Türkiye genelinde hizmet sektörü dışında bazı organize sanayi bölgelerinde de yabancı işçi çalıştırıldığını ifade eden sanayiciler, bu durumun yasal zemine oturtulmasıyla ihtiyaç duyulan alanlarda da bunun nitelikli işgücü ihtiyacını da kapatabileceğini ifade ettiler. Ekonomi Bakanı Zafer Çağlayan’dan destek isteyen sanayiciler, belli sektörlerdeki nitelikli eleman sorununun bölgesel çapta yatırımları engellediğini de öne sürdüler.
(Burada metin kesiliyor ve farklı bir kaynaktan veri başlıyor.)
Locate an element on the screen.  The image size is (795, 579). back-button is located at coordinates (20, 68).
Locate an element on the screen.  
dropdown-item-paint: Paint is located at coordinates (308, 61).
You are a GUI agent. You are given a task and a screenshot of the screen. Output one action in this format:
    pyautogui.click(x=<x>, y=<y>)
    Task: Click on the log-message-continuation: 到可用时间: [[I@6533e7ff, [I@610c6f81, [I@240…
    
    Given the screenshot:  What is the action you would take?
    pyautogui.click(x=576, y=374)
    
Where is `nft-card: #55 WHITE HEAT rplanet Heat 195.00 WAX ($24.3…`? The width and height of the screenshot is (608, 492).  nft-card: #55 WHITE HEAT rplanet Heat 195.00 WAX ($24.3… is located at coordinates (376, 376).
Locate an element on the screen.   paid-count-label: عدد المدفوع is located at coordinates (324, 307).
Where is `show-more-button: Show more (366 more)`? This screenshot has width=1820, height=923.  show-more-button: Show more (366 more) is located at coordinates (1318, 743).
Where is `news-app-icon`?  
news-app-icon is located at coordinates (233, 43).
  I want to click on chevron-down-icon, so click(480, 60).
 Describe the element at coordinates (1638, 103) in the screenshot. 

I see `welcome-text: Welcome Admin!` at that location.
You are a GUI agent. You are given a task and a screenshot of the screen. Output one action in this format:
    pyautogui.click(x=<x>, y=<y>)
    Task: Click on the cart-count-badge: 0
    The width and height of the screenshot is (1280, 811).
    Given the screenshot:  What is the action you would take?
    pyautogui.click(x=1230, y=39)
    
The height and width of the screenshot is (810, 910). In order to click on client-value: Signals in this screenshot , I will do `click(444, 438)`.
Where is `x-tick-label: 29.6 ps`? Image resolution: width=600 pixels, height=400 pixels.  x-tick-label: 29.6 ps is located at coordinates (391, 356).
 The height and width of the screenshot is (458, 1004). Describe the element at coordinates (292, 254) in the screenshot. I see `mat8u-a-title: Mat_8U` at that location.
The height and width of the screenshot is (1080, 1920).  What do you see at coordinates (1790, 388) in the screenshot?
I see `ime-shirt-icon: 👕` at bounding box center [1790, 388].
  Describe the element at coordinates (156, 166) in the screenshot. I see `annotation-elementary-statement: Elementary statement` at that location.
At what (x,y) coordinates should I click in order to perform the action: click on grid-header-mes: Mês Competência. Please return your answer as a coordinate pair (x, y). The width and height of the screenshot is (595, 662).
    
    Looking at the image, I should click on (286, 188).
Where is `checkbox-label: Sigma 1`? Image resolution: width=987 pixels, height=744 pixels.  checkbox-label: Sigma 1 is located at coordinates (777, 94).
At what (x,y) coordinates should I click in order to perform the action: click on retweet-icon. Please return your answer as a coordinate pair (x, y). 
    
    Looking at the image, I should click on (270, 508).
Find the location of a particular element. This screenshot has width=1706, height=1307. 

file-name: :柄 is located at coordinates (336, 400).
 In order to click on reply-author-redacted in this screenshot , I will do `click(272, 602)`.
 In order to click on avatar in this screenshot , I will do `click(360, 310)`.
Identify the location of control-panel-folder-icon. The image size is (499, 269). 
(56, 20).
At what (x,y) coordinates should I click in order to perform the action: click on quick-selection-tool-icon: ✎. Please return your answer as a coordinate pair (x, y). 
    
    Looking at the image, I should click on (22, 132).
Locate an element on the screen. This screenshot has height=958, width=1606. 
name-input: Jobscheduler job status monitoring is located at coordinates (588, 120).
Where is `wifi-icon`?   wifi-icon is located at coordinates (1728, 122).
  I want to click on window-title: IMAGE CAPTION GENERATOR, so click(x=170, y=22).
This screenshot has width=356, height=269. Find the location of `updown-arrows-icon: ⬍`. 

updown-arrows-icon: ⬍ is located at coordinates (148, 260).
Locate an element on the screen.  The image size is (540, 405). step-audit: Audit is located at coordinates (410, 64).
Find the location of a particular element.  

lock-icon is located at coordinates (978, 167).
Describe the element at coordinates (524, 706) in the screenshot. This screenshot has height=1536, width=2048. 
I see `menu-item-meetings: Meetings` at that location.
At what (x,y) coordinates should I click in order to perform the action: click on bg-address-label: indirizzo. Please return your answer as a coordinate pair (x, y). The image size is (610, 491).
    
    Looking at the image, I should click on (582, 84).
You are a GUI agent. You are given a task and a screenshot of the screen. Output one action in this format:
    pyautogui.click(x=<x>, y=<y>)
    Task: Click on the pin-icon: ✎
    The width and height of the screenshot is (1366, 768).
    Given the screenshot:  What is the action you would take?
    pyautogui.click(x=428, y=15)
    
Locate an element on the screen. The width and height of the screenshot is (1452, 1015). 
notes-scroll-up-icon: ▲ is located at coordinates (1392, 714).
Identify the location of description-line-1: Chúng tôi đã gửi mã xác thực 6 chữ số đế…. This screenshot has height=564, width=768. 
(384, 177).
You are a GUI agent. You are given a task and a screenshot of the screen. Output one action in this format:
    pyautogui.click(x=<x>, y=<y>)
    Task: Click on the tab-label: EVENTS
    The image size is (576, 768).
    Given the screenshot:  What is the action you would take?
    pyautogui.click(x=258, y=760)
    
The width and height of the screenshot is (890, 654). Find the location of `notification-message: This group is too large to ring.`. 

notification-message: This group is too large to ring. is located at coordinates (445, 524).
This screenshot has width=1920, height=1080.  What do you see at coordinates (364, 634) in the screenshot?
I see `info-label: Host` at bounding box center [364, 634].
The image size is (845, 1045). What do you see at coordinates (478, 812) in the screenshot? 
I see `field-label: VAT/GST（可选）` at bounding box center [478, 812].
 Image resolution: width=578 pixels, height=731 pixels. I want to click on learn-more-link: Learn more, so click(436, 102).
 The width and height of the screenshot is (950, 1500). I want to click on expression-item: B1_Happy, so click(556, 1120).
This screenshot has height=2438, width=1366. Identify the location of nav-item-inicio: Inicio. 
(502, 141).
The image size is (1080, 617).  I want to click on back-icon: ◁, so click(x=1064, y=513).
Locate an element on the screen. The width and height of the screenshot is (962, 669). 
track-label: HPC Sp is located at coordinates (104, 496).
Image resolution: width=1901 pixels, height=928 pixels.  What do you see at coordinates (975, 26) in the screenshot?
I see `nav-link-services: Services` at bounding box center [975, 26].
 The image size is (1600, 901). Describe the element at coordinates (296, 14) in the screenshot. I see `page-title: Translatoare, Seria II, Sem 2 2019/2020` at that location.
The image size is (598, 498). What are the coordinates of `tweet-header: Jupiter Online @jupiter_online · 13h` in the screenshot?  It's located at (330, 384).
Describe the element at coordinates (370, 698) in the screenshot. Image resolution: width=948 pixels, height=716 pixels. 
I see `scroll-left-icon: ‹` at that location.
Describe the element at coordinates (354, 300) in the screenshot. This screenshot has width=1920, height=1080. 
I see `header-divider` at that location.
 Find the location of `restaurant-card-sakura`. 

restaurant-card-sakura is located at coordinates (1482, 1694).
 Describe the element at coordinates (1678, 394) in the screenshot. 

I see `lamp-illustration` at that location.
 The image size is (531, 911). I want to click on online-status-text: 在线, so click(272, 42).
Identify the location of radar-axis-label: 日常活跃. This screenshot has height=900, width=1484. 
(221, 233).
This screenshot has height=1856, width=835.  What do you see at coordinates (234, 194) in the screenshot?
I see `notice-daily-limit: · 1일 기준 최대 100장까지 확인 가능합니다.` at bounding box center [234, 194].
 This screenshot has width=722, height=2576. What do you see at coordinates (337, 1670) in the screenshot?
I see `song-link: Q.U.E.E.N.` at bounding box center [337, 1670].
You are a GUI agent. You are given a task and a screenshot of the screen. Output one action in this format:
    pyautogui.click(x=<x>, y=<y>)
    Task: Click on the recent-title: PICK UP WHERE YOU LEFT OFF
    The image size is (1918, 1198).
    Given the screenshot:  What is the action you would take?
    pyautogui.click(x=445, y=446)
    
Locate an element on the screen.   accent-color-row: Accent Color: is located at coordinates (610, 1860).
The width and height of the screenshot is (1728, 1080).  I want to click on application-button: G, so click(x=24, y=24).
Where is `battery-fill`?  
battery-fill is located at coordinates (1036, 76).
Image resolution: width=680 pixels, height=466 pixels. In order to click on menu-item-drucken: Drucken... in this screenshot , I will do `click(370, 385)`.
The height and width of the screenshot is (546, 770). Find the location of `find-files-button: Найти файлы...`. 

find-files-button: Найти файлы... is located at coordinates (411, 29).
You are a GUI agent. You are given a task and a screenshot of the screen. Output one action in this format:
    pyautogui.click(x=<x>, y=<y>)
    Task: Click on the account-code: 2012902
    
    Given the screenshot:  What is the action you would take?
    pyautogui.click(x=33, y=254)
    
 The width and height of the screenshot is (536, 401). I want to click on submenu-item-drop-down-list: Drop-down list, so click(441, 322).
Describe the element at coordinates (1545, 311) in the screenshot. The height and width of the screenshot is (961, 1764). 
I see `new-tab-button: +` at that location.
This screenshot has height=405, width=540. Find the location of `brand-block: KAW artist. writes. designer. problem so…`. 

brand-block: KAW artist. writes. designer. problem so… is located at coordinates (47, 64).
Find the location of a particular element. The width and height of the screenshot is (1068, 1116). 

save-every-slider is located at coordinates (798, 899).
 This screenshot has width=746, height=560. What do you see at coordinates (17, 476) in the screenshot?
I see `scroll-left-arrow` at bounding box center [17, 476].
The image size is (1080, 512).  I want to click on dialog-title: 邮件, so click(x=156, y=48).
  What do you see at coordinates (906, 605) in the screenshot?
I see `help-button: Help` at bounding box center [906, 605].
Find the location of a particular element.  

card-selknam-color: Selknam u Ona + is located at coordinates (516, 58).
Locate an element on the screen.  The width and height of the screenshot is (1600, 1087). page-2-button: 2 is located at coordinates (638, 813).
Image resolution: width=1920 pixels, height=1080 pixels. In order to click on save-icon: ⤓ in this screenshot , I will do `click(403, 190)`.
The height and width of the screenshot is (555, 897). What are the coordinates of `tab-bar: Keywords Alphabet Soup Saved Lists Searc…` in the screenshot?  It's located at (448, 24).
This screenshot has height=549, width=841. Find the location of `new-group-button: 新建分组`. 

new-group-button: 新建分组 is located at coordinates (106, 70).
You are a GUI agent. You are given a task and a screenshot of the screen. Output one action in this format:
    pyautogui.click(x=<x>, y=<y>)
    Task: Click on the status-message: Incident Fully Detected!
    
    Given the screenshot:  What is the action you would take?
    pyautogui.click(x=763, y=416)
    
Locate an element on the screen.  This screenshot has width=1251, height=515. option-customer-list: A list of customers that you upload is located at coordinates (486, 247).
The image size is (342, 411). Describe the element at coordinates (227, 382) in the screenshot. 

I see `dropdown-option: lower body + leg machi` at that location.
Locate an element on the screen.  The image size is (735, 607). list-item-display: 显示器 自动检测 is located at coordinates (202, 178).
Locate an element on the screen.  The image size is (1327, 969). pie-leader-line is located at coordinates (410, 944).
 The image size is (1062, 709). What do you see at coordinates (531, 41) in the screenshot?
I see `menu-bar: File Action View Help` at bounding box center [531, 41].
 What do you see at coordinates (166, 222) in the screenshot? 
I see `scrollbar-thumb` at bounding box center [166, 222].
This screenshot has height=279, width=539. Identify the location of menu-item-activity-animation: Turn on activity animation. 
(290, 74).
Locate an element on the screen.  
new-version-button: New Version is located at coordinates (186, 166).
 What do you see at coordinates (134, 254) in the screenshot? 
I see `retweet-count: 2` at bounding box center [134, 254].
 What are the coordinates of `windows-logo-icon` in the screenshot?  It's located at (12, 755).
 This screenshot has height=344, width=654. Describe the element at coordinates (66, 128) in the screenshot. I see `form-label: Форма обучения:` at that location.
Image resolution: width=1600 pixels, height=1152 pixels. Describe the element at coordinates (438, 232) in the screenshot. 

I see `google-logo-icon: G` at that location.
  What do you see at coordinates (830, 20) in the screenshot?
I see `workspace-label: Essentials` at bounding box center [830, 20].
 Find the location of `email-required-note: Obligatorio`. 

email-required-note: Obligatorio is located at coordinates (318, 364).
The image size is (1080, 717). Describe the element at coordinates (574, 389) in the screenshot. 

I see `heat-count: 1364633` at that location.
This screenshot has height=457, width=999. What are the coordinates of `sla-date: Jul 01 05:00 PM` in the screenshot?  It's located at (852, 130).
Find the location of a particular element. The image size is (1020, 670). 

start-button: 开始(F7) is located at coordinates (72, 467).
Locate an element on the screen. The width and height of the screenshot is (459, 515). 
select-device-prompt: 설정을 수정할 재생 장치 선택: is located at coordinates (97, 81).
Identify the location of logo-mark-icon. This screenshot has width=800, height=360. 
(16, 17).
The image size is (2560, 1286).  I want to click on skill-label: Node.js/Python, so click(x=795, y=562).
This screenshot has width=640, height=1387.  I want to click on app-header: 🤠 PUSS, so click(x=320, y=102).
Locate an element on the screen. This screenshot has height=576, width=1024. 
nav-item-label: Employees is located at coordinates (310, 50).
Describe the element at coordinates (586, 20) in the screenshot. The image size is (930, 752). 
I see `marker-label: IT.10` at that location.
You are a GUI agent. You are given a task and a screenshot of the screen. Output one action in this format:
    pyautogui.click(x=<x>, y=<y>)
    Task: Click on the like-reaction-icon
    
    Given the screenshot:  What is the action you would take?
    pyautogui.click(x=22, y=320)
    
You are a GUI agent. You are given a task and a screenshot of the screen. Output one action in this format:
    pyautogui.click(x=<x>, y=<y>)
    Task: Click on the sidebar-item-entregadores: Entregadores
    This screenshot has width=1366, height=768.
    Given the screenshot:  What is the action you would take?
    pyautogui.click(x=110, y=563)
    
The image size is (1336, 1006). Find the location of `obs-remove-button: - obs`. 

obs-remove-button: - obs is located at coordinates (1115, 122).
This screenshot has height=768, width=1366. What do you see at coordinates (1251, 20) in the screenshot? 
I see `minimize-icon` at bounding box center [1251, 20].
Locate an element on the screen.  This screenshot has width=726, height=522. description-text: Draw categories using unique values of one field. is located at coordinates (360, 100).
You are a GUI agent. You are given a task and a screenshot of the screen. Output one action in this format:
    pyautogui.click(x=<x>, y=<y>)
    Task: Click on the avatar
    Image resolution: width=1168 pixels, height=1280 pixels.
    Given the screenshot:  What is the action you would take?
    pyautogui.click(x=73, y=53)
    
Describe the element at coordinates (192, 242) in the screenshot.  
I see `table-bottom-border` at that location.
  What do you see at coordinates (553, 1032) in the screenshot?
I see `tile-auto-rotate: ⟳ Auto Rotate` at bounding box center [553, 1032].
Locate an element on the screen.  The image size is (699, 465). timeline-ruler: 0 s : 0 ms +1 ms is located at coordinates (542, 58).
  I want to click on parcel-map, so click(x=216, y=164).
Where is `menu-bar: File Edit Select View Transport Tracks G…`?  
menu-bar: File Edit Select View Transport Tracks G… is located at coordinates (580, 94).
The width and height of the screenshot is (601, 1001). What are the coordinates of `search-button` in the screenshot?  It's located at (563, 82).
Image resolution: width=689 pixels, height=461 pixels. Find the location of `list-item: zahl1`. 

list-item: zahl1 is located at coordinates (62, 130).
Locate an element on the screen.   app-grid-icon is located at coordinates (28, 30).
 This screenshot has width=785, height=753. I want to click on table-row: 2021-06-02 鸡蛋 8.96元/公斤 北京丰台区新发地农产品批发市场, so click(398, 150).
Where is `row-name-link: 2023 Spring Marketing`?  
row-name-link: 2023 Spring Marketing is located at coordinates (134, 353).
Denizli Sanayi Odası’nda Müjdat Keçeci, T.Otelciler Federasyonu’ndan Mehmet İşler, Ege Maden İhr. Birliği’nden Arslan Erdinç’in Dünya Gazete’sine verdiği röportajda zaten fiiliyatta var olan bu durumun, rekabetçi üretim için gerekli olduğunu iddia ettiler.

Ucuz ama mümkünse daha ucuz işçi
Konuyla ilgili değerlendirme yapan Arslan Erdinç, “Eli ayağı tutsun yeter. Biz ona işi yarım saatte öğretiriz. Bu şekilde 5000 kişi gelsin bugün işbaşı yaptırırım” dedi.

Müjdat Keçeci ise, “Bazı sanayi bölgelerinde Gürcistan, Ermenistan, Azerbaycan ve Özbekistan gibi ülkelerden nitelikli eleman getirenler var. Sanayicilerimiz işçi açığının kapatılması için bizlere de başvuruda bulunuyor” dedi.

Keçeci’nin açık bir biçimde dile getirdiği gibi, başlangıçta yeterli vasıfsız personel olmadığı argümanıyla meşru kılınmak istenen bu talebin daha sonra “nitelikli eleman getirenler de var” tümcesine evrilmesi, aslında bunun tüm istihdamı kapsayacak şekilde genişlemesi arzusuna dayanıyor.

Resmi rakamlarla (ki gerçekte bu oranların üzerinde olan) yüzde 9 seviyesine ulaşan işsizlik ve yüzde 16.7 düzeyinde seyreden genç işsizlik oranlarına karşılık, işverenlerin çalıştıracak eleman bulamadıklarını iddia etmeleri ne doğru projeler üretilmemesinden ne de rasyonel olmayan ekonomik faktörlerden kaynaklıdır. Aksine kapitalist ekonominin kendi rasyonalitesine uygun olarak aç gözlü patronlar daha fazla sömürü daha fazla kâr denklemine uygun olarak ucuz ama mümkünse daha da ucuz işgücü talep etmekte.